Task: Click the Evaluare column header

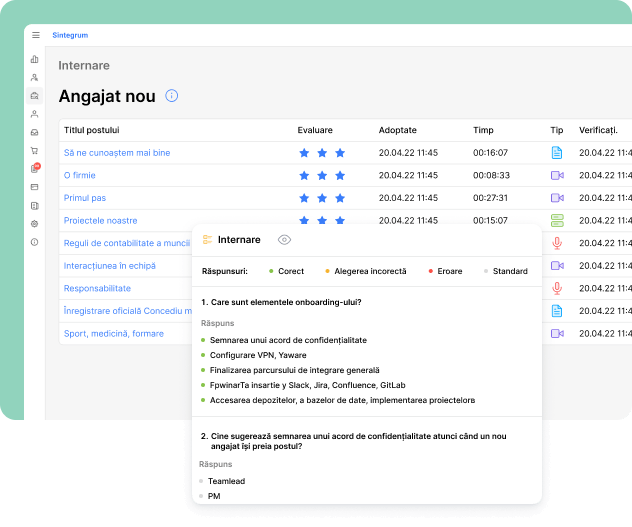Action: (x=315, y=130)

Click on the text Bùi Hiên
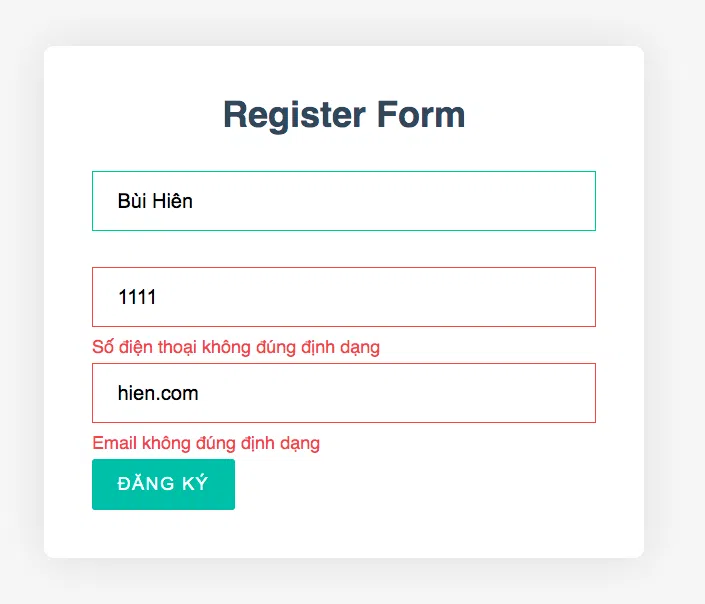point(155,201)
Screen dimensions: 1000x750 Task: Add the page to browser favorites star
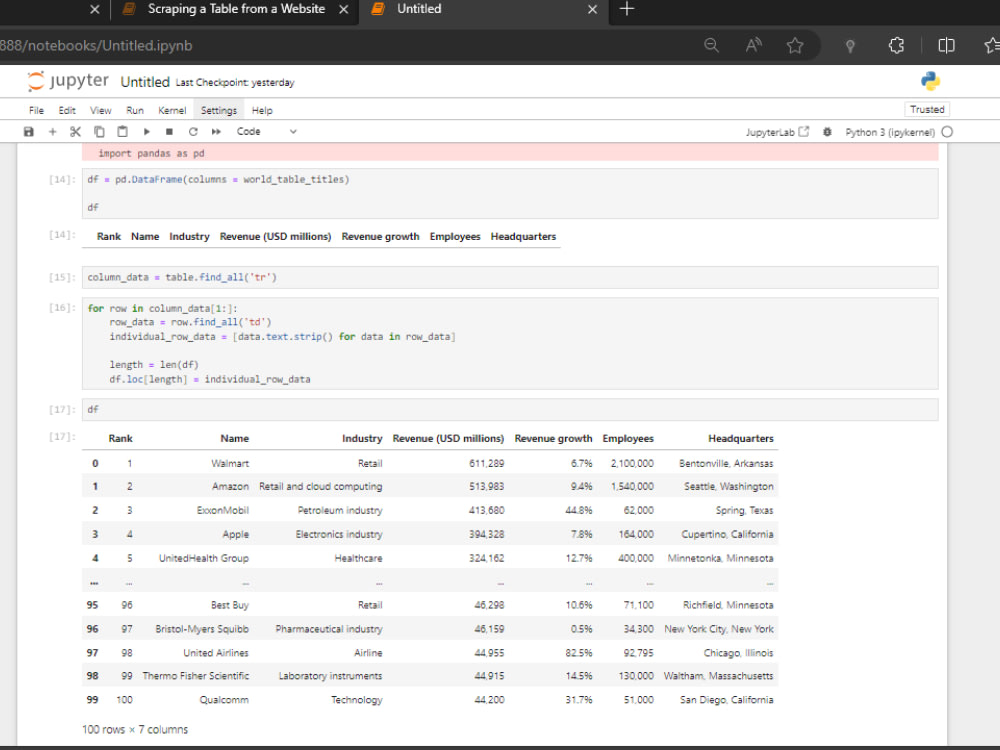point(795,45)
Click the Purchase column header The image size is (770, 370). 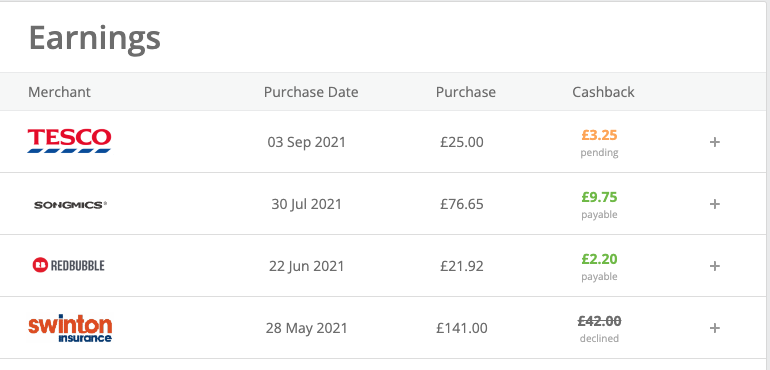466,92
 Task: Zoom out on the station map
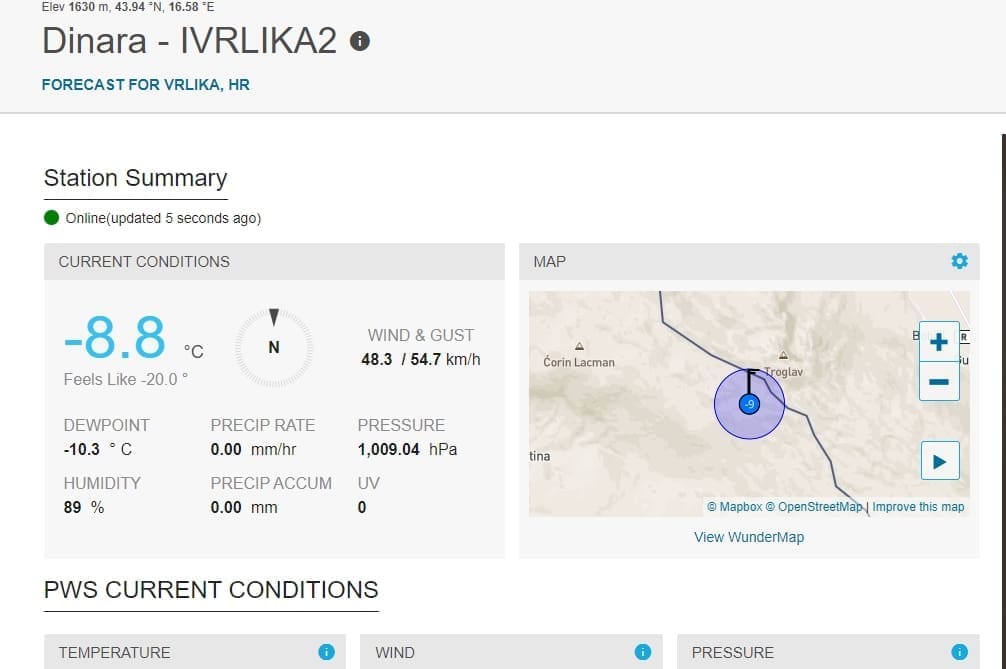(x=938, y=381)
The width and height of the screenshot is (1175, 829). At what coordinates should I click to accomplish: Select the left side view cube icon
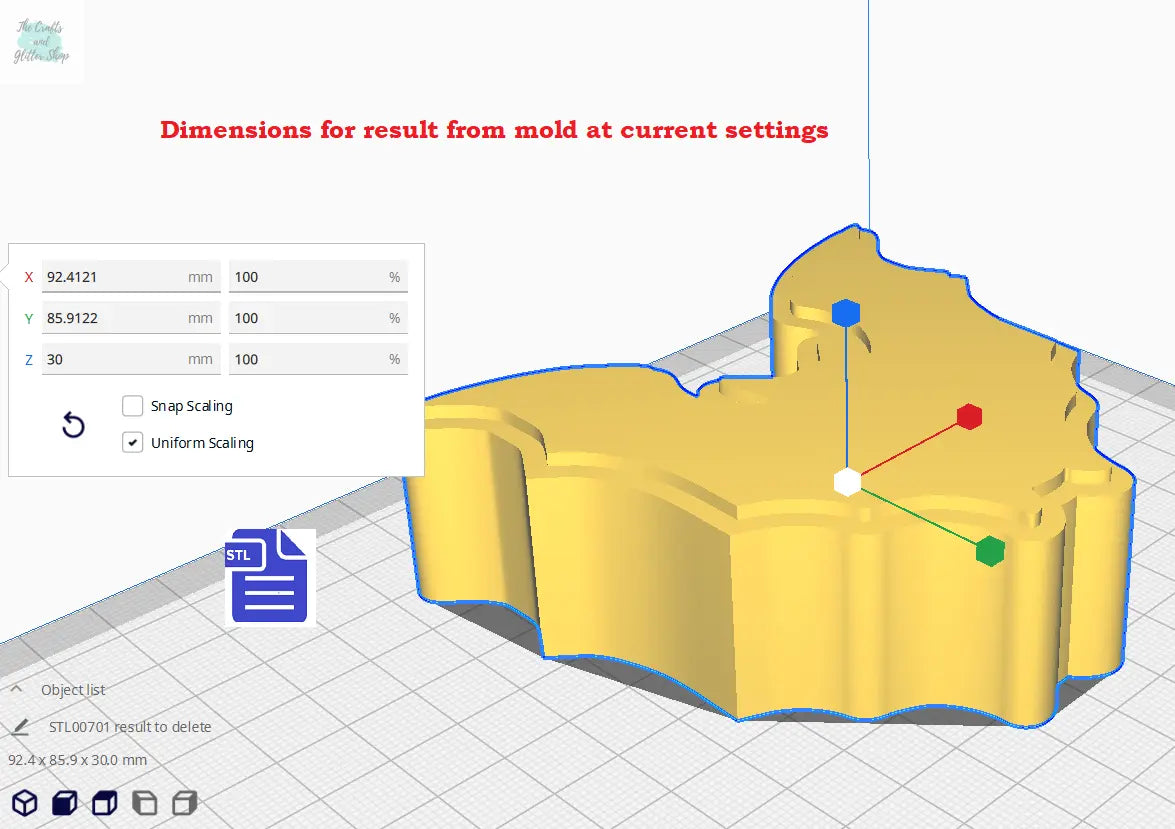click(144, 802)
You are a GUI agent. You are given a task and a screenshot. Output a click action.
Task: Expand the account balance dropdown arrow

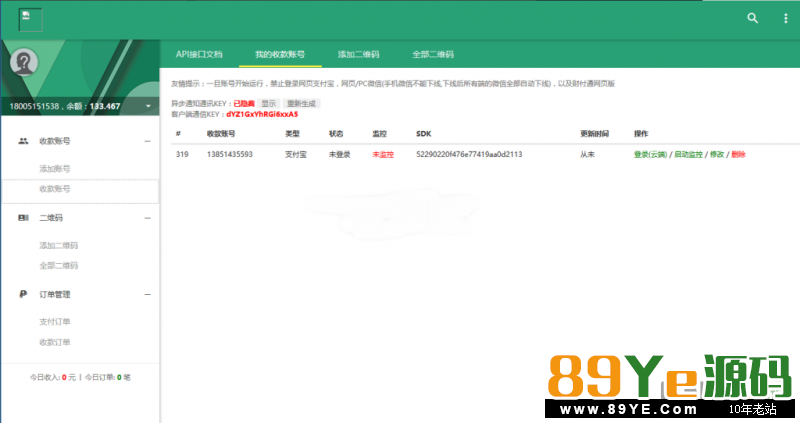pos(148,106)
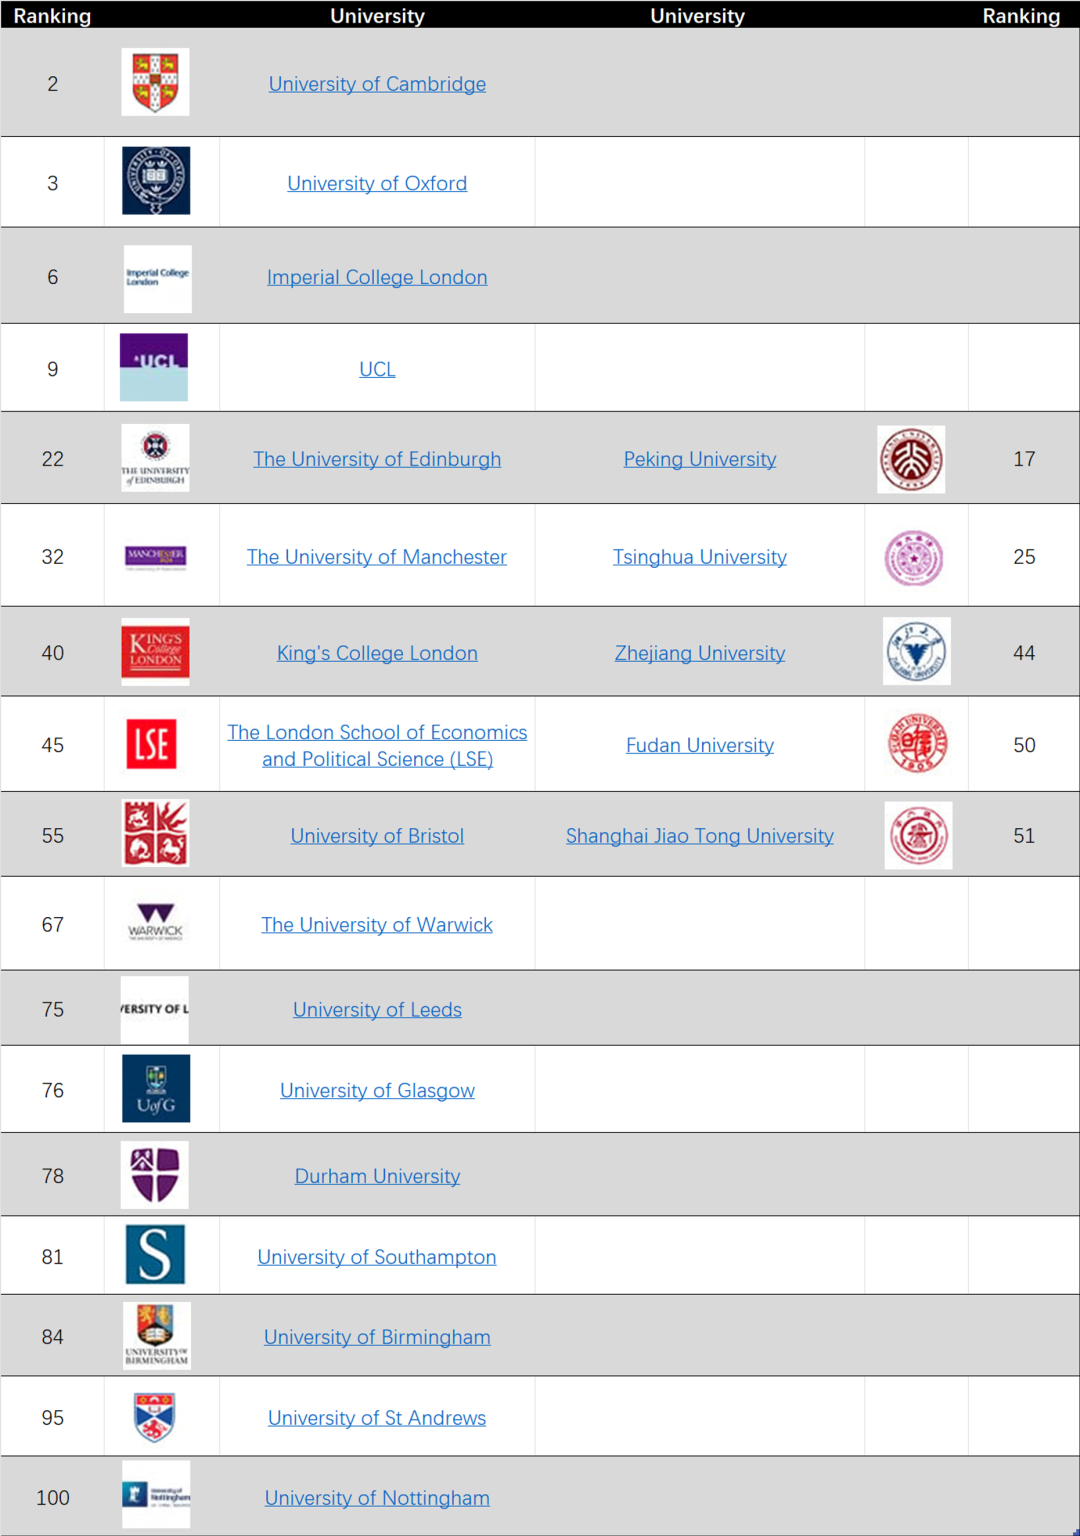
Task: Click the University of Oxford logo
Action: (x=156, y=181)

> _ASSIGNED TASK_: Skip all pictures. Then give again, exactly, each line from the line holding "Task: Expand the" through the last line of the listing above, both ends included.

> _RESULT OF THE EXERCISE_:
Task: Expand the account balance dropdown arrow

pos(148,106)
Task: Click the University of Oxford logo
Action: (x=156, y=181)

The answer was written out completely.